Flows do not persist pod restart #70

juldrixx · 2022-03-24T11:54:38Z

From nifikop created by andrew-musoke: Orange-OpenSource/nifikop#201

Type of question

Are you asking about community best practices, how to implement a specific feature, or about general context and help around nifikop ?
General help with Nifikop.

Question

What did you do?
I deployed Nifi with 2 pods via NifiKops. After creating a flow on the UI, I exported the process groups to a nifi-registry as well. The cluster run for days. This is the CR I used. I then deleted the cluster pods to test resilience.

apiVersion: nifi.orange.com/v1alpha1
kind: NifiCluster
metadata:
  name: simplenifi
  namespace: dataops
spec:
  service:
    headlessEnabled: true
  zkAddress: "zookeeper.dataops.svc.cluster.local.:2181"
  zkPath: "/simplenifi"
  clusterImage: "apache/nifi:1.12.1"
  oneNifiNodePerNode: false
  nodeConfigGroups:
    default_group:
      isNode: true
      imagePullPolicy: IfNotPresent
      storageConfigs:
        - mountPath: "/opt/nifi/nifi-current/logs"
          name: logs
          pvcSpec:
            accessModes:
              - ReadWriteOnce
            storageClassName: "gp2"
            resources:
              requests:
                storage: 10Gi
      serviceAccountName: "default"
      resourcesRequirements:
        limits:
          cpu: "0.5"
          memory: 2Gi
        requests:
          cpu: "0.5"
          memory: 2Gi
  clientType: "basic"
  nodes:
    - id: 1
      nodeConfigGroup: "default_group"
    - id: 2
      nodeConfigGroup: "default_group"
  propagateLabels: true
  nifiClusterTaskSpec:
    retryDurationMinutes: 10
  listenersConfig:
    internalListeners:
      - type: "http"
        name: "http"
        containerPort: 8080
      - type: "cluster"
        name: "cluster"
        containerPort: 6007
      - type: "s2s"
        name: "s2s"
        containerPort: 10000

What did you expect to see?
I expected the cluster to run properly and survive restarts since PVs are created. I expected to see the pipelines continue running after the pods started up.

What did you see instead? Under which circumstances?
When the pods came back up and were healthy, the UI had no flows or process groups. The registry configuration had also disappeared. I have to manually re-register the nifi-registry, re-import the process groups, add the secrets and restart the pipelines.

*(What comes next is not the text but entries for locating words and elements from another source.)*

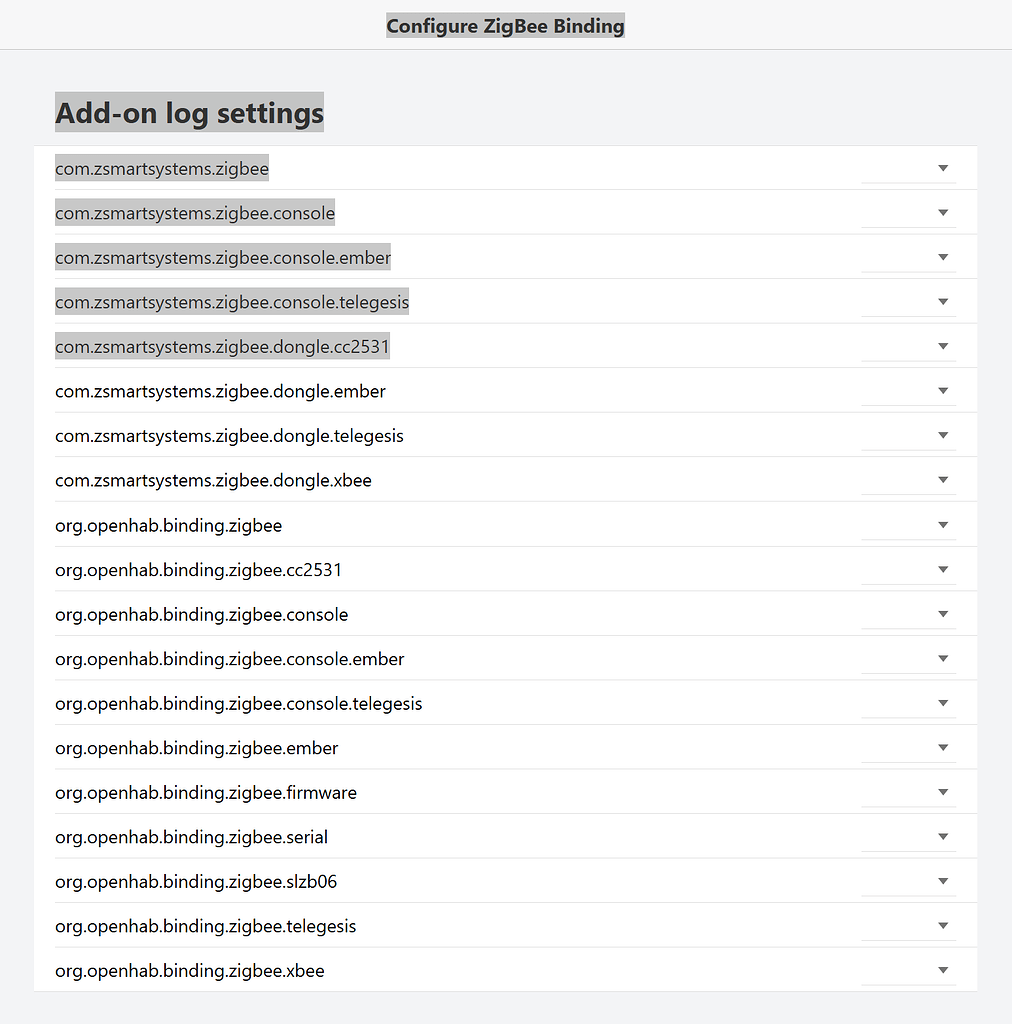1012x1024 pixels.
Task: Select the org.openhab.binding.zigbee.telegesis row label
Action: click(205, 925)
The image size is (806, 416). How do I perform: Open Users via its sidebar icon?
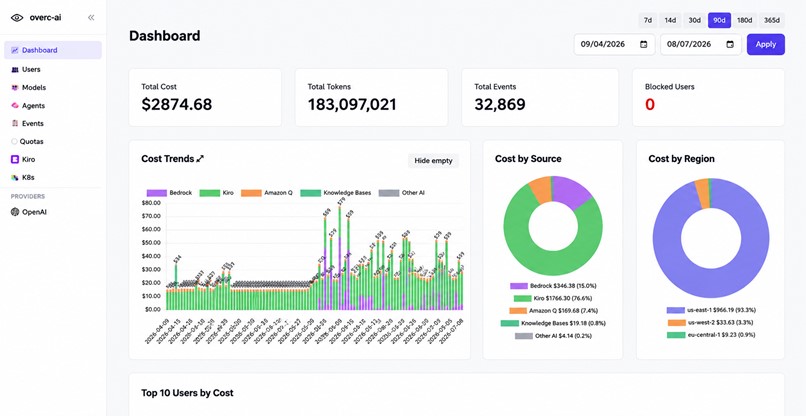pyautogui.click(x=15, y=69)
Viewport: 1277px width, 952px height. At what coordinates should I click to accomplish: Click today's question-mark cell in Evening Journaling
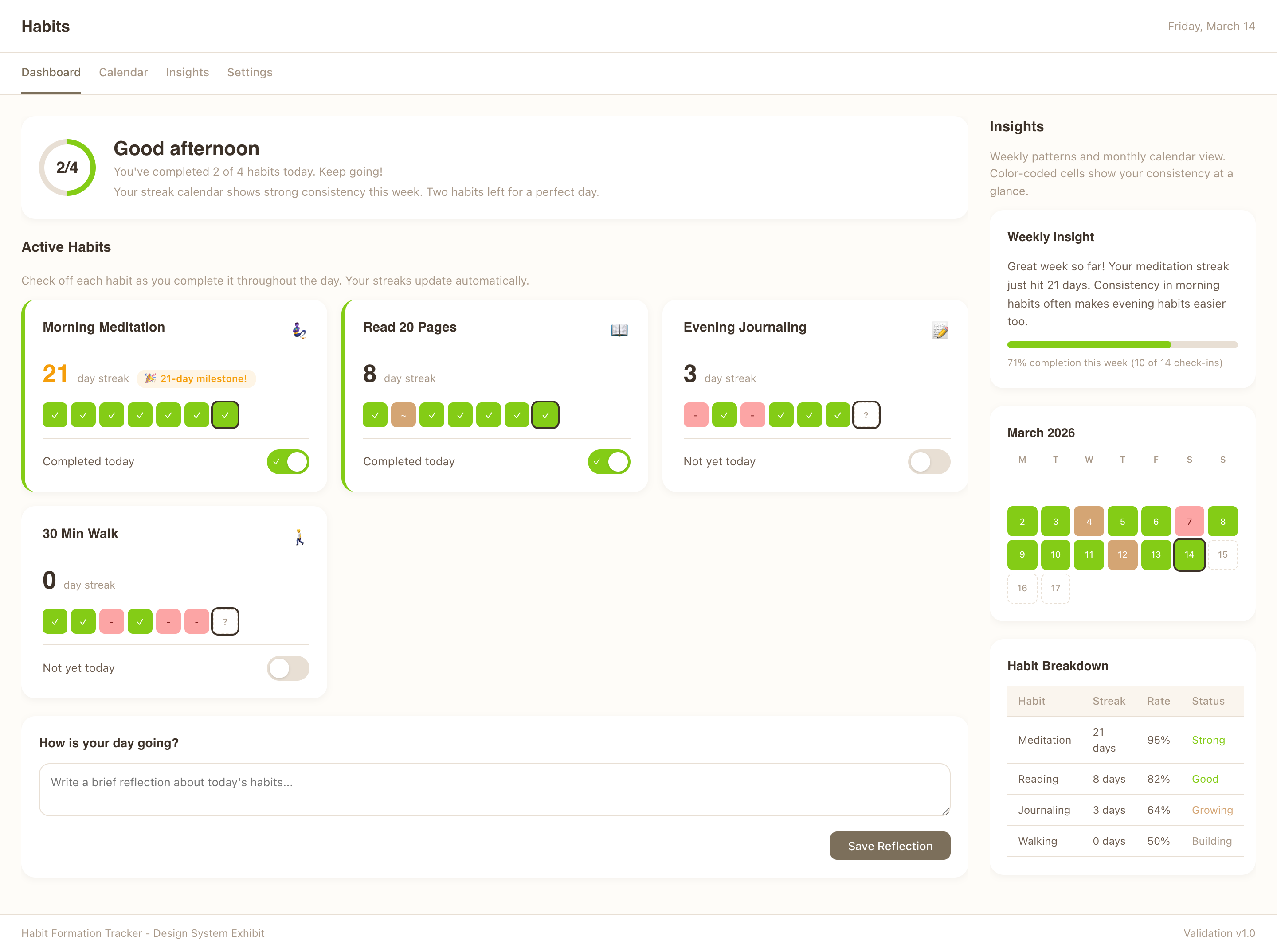click(x=866, y=415)
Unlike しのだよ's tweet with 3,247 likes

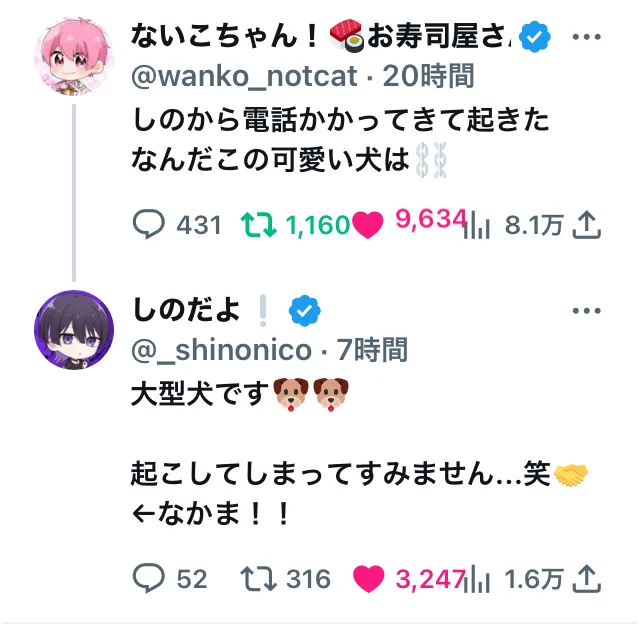[x=369, y=578]
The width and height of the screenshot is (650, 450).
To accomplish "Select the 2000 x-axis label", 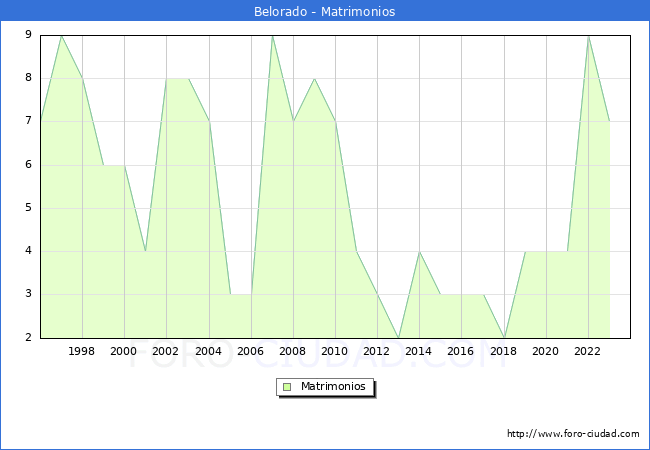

Why would this happen when Nifi has persistent volumes?
How can this behaviour be stopped?
How can I persist the flows or at least automate the re-importing and restarting of pipelines from nifi-registry.

Environment

nifikop version:
v0.7.5-release
Kubernetes version information:

 Client Version: version.Info{Major:"1", Minor:"22", GitVersion:"v1.22.4", GitCommit:"b695d79d4f967c403a96986f1750a35eb75e75f1", GitTreeState:"clean", BuildDate:"2021-11-17T15:48:33Z", GoVersion:"go1.16.10", Compiler:"gc", Platform:"linux/amd64"}
Server Version: version.Info{Major:"1", Minor:"20+", GitVersion:"v1.20.11-eks-f17b81", GitCommit:"f17b810c9e5a82200d28b6210b458497ddfcf31b", GitTreeState:"clean", BuildDate:"2021-10-15T21:46:21Z", GoVersion:"go1.15.15", Compiler:"gc", Platform:"linux/amd64"}

NiFi version:

apache/nifi:1.12.1

The text was updated successfully, but these errors were encountered:

juldrixx · 2022-03-24T11:54:39Z

I got this response from one of the alternate communication channels. But I cannot make sense of it. Could this be an issue?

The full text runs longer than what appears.